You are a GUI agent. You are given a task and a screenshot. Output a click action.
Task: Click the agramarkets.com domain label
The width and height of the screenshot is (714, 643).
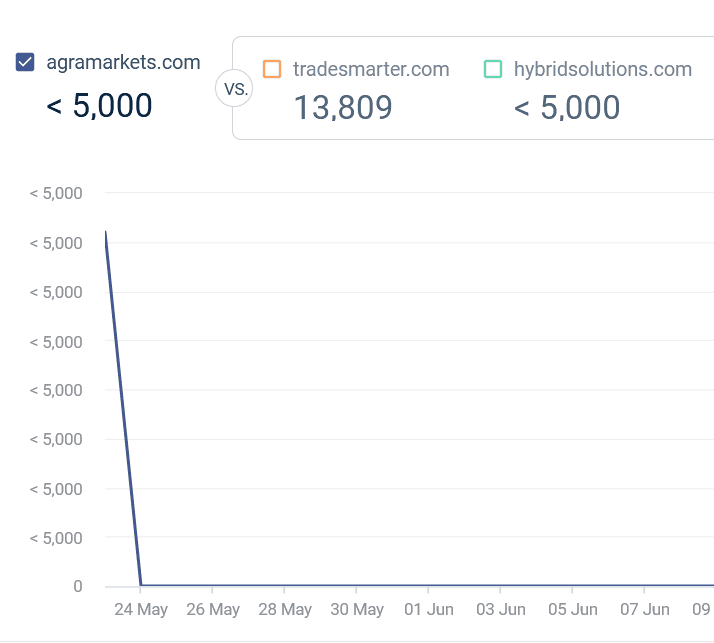point(123,62)
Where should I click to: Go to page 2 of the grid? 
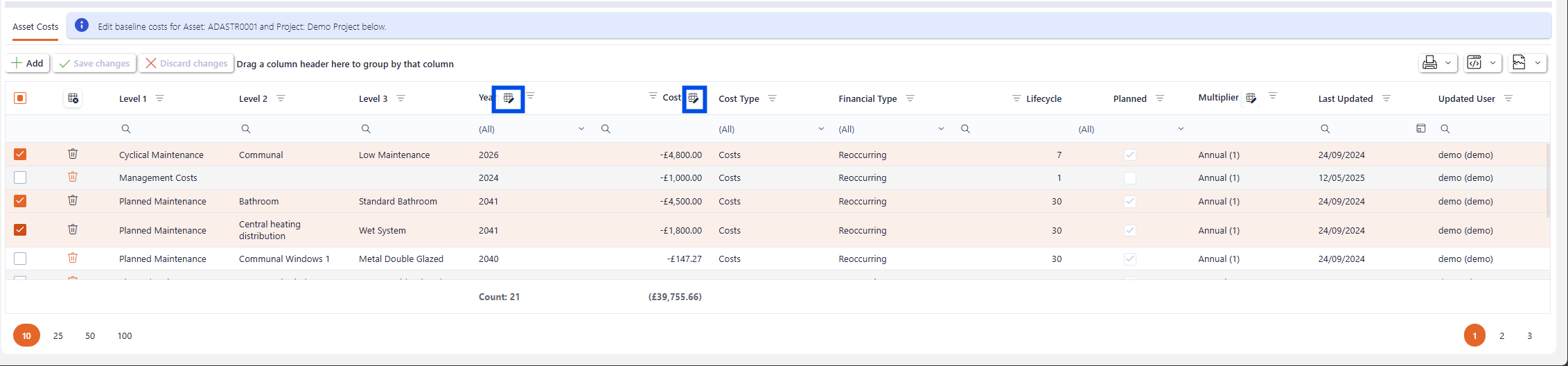click(x=1501, y=336)
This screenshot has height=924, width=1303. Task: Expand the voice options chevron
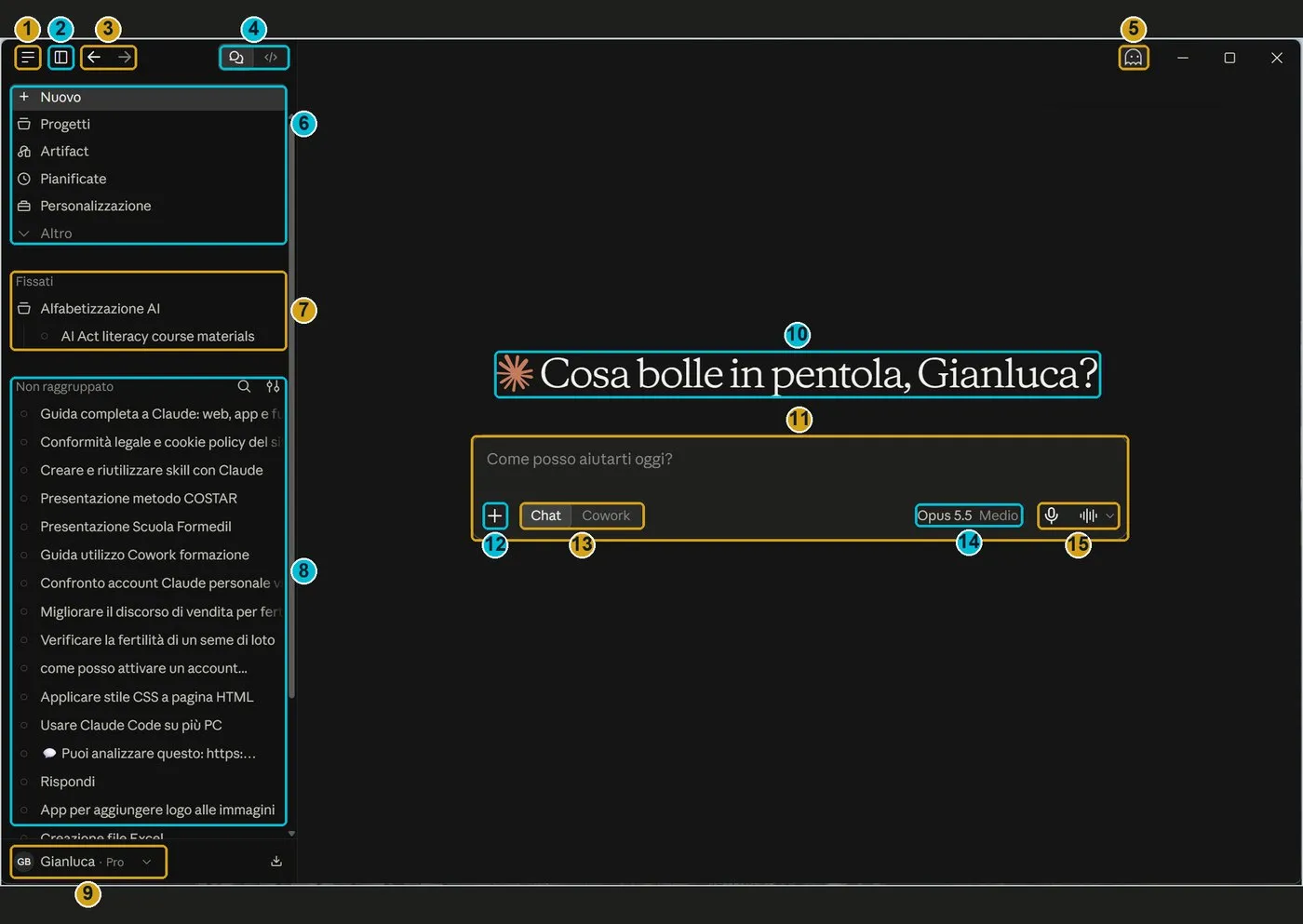(1109, 516)
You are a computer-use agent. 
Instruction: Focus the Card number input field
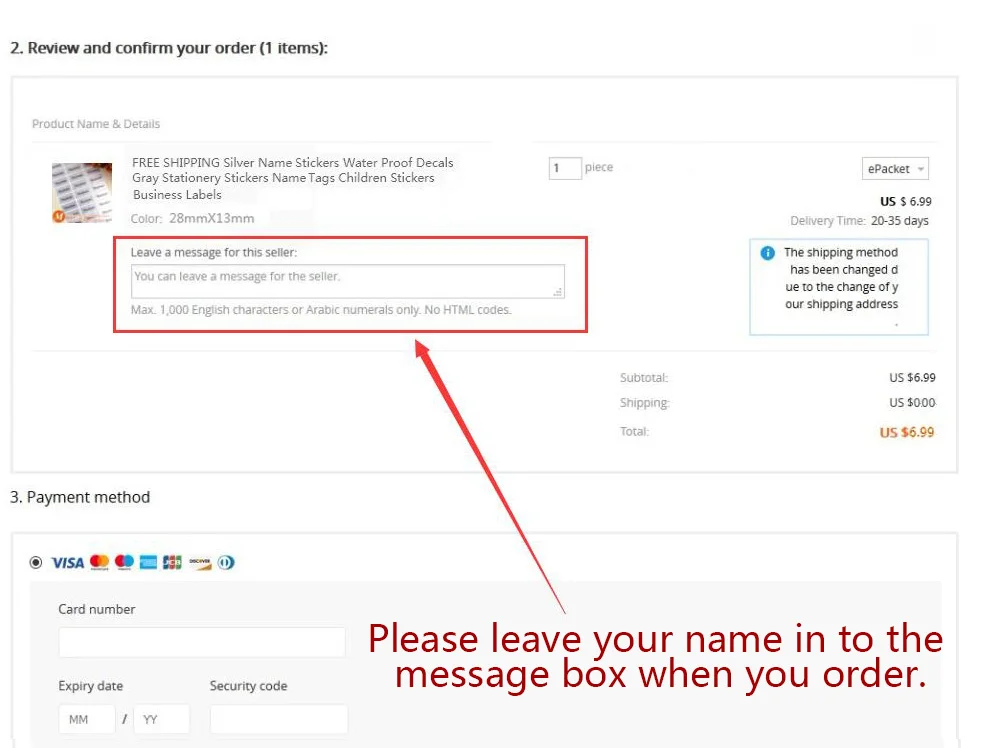[202, 642]
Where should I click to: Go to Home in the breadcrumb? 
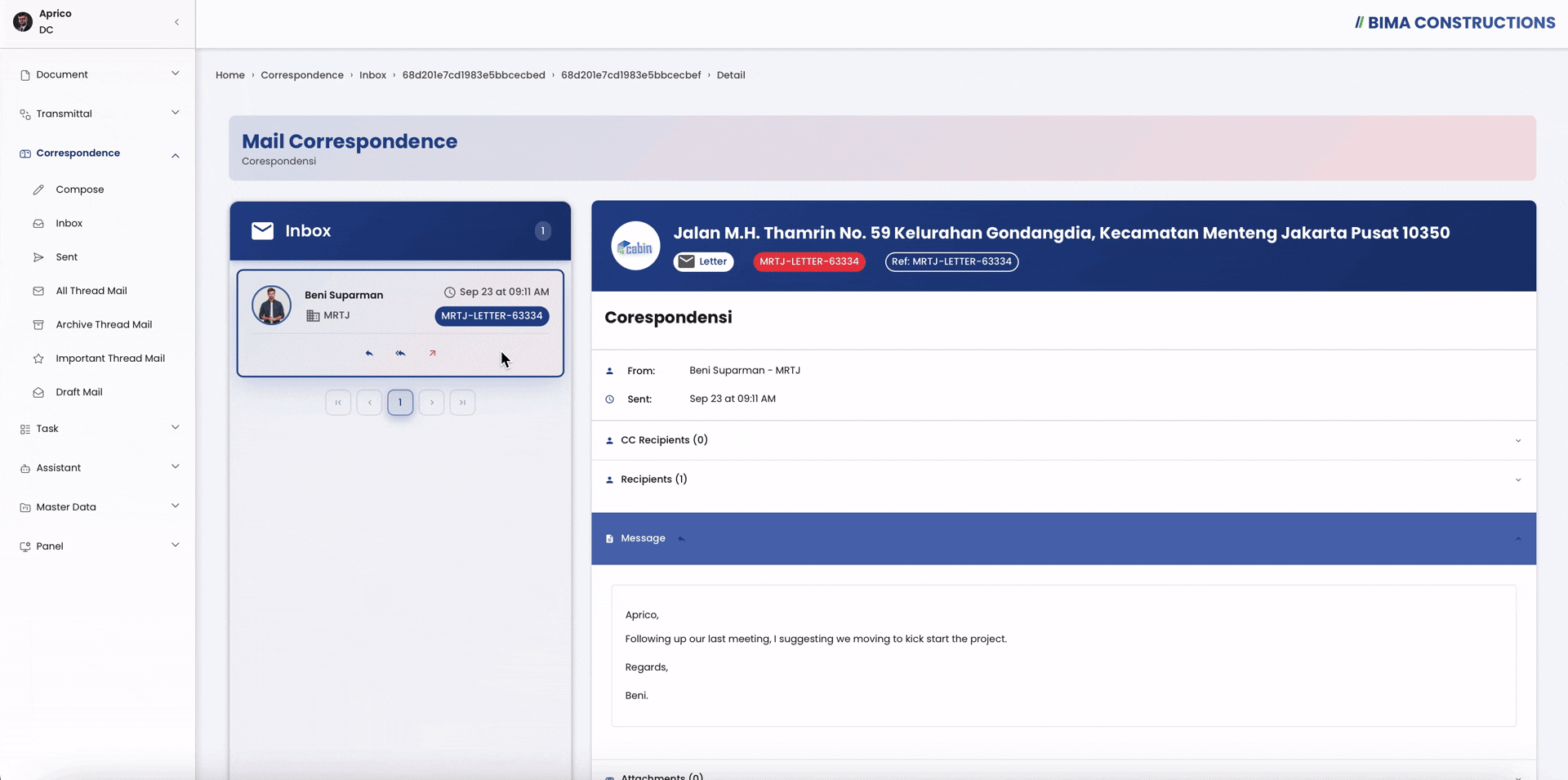(230, 75)
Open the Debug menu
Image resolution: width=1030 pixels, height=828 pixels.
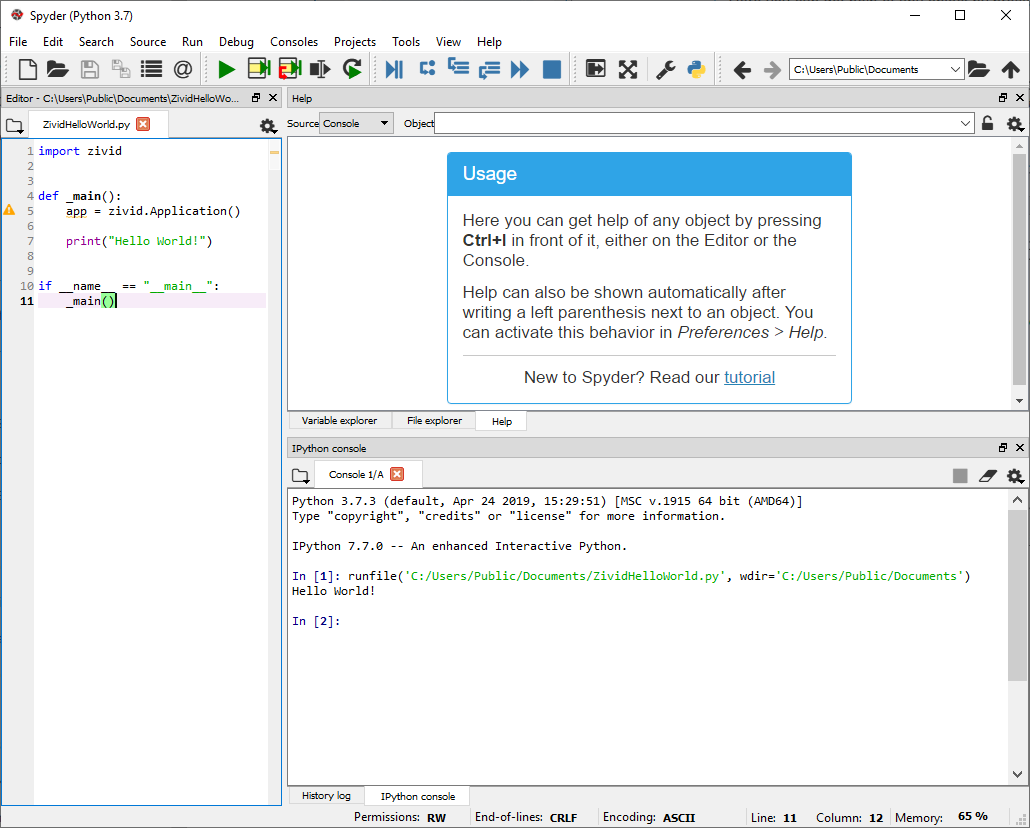point(236,42)
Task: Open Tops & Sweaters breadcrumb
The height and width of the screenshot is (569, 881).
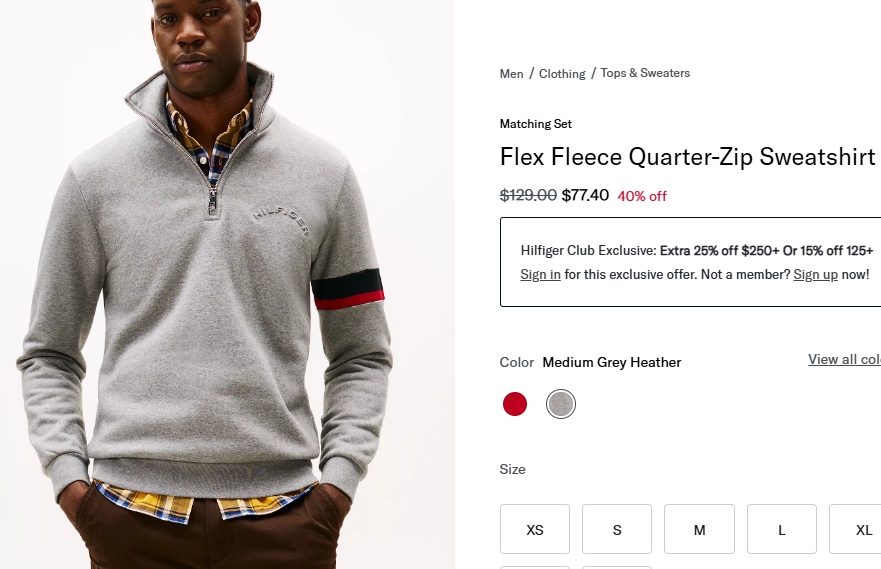Action: pos(645,73)
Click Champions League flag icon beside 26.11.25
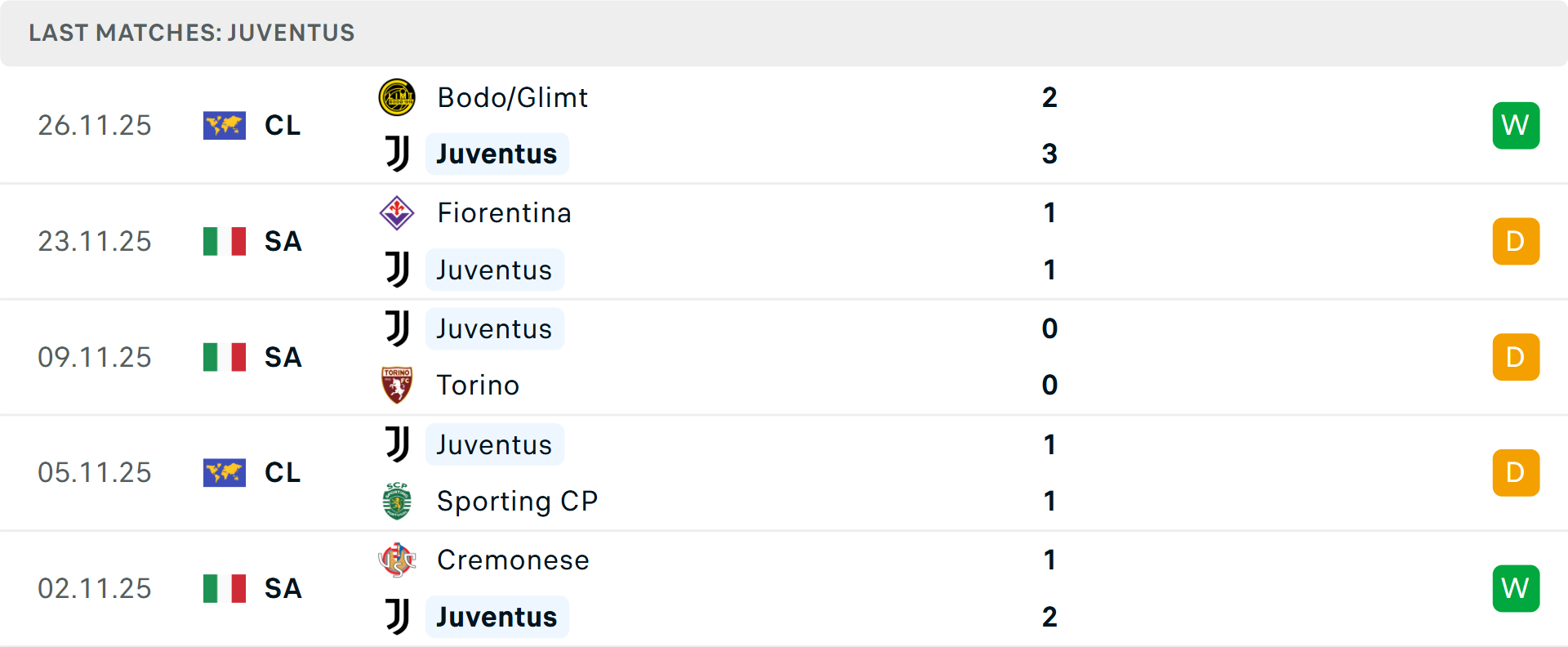The height and width of the screenshot is (647, 1568). coord(225,126)
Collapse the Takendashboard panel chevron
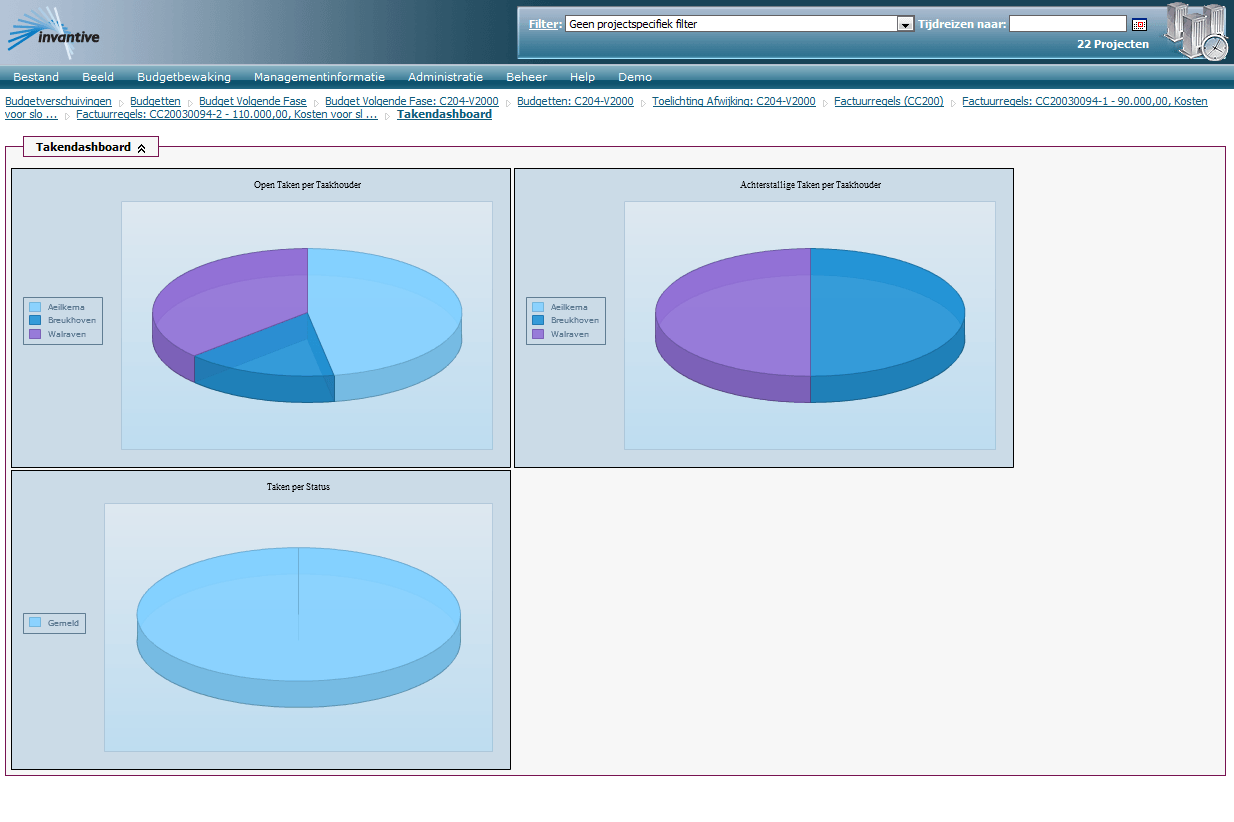This screenshot has width=1234, height=822. point(142,148)
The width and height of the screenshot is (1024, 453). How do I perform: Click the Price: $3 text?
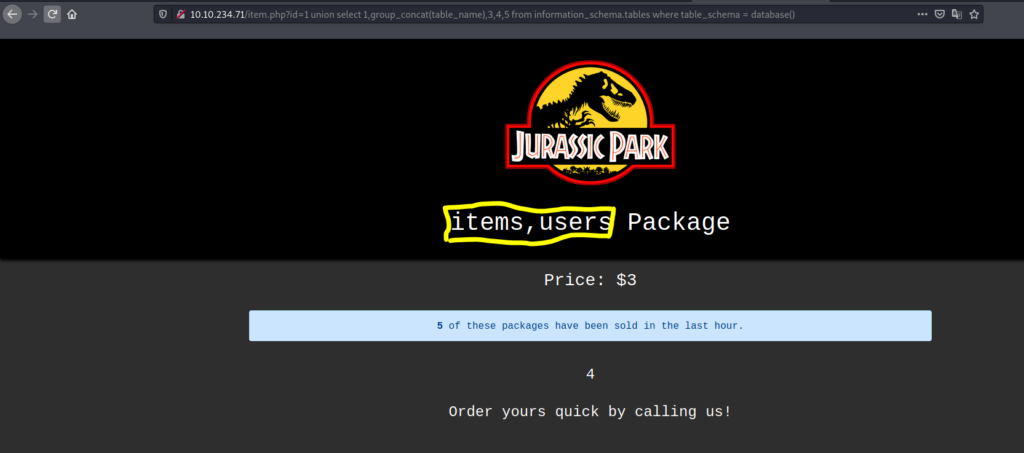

Instructions for the task:
In the entries above, find each line with the word "Open" and return it.

Your solution:
Open the Debug menu
Task: Open Tops & Sweaters breadcrumb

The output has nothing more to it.